| Dominican Republic | Feb 04, 2015
The Dominican Republic’s FTZs can be divided into three main categories: • Free Industrial Zones (FIZs) or services FTZs, located in specific non-metropolitan areas. • Border FTZs, located on the […]
The Dominican Republic’s FTZs can be divided into three main categories:
• Free Industrial Zones (FIZs) or services FTZs, located in specific non-metropolitan areas.
• Border FTZs, located on the border with Haiti, which are given special incentives such as: tax exemption for a 20-year period, application of preferential treatment and rates at the time of granting the funds for financing, lower rental rates for facilities, and preferential treatment for goods subject to import quotas in certain countries.
• Special FTZs, located outside Free Trade Zone parks, are enabled only in cases when their nature requires exploitation of immovable resources, for which processing would be difficult if not located near the sources of raw materials.
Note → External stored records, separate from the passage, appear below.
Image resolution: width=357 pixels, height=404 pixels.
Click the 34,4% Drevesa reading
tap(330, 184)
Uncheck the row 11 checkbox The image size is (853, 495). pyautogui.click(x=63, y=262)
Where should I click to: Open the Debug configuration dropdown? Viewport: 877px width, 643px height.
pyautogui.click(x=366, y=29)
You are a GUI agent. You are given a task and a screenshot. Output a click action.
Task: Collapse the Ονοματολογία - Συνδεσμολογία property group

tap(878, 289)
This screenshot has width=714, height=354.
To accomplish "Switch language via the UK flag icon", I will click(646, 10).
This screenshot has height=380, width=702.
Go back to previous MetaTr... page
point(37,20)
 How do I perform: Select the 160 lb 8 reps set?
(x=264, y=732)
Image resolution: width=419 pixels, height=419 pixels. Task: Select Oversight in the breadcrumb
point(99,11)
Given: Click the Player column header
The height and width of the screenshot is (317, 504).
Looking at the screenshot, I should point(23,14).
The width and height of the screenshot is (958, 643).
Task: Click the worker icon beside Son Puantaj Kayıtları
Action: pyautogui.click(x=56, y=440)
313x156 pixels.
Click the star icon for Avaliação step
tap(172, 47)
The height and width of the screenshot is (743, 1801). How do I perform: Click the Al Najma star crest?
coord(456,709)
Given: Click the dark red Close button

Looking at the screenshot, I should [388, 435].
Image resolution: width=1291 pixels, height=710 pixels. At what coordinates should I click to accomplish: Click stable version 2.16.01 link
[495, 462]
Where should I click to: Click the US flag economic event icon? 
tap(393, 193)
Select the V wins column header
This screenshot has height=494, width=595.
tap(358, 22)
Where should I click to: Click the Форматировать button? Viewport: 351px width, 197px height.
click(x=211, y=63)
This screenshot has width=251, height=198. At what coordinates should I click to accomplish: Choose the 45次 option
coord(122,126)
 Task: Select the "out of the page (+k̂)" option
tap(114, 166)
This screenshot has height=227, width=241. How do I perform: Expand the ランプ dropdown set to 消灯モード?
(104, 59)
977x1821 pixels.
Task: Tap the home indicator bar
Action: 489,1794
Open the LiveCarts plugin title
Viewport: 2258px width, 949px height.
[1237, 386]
Foreign companies, investing in the Dominican Republic do not require a local partner, and their investments are not restricted in terms of participation in the organization’s capital, except for a few sectors, such as air transport and broadcasting.
The Dominican Republic’s FTZs are regulated by Law 8-90, enacted on January 15, 1990, which aims is to promote the establishment of new zones and further growth of the existing ones, and the corresponding regulations of Decree No. 366.97, issued on August 29, 1997. The official authority responsible for ensuring the correct application of Law 8-90 is the National Export Free Zone Council (CNZFE).
As part of its international integration strategy, the Dominican Republic has negotiated several bilateral and regional trade agreements, such as Partial Scope Agreement with Panama, the Free Trade Agreement between the Dominican Republic, Central America, and the US (DR-CAFTA), and the Economic Partnership Agreement between the EU and CARIFORUM (CARICOM and the Dominican Republic), which have been a key factor in FTZ sector development.
Registration of exporters in the Dominican Republic is not compulsory, however, as stated in Law No. 84-99 on boosting and promoting exports, exporters who wish to benefit from the incentives afforded by this Law must request their classification and registration license from The Centre for Export and Investment of the Dominican Republic (CEI-RD). Additionally, all export transactions in the Dominican Republic, including the ones from FTZs, require the submission of the Single Customs Declaration for the Dominican Republic (DUA) to the Dominican Republic’s Directorate-General of Customs (DGA).
Several manufacturing firms established in the Dominican FTZ have voluntary codes of conduct including worker rights protection clauses aligned with the International Labor Organization (ILO). Article 41 of Law 8-90 states that “operators and enterprises installed in the Free Zone under the protection of this Law, should obey all the laws, rules and current dispositions of the Work Code and labor laws. Likewise, they should satisfy the established duties stipulated by Social Insurance Law No. 116, which creates the National Institute for Technical Professional Education (INFOTEP), the international agreements subscribed to and rectified by the Dominican government and the Sanitary Laws for the industrial infrastructures.” Additionally, companies established is the Dominican Republic’s FTZs pay 1% of their monthly payrolls to INFOTEP. This obligation is imposed on FTZ-based companies in Article 41 of Law 8-90, under which these companies are also subject to all work and social security related matters such as: work contracts, work conditions, labor unions, economic conflicts, strikes, remuneration, and collateral benefits.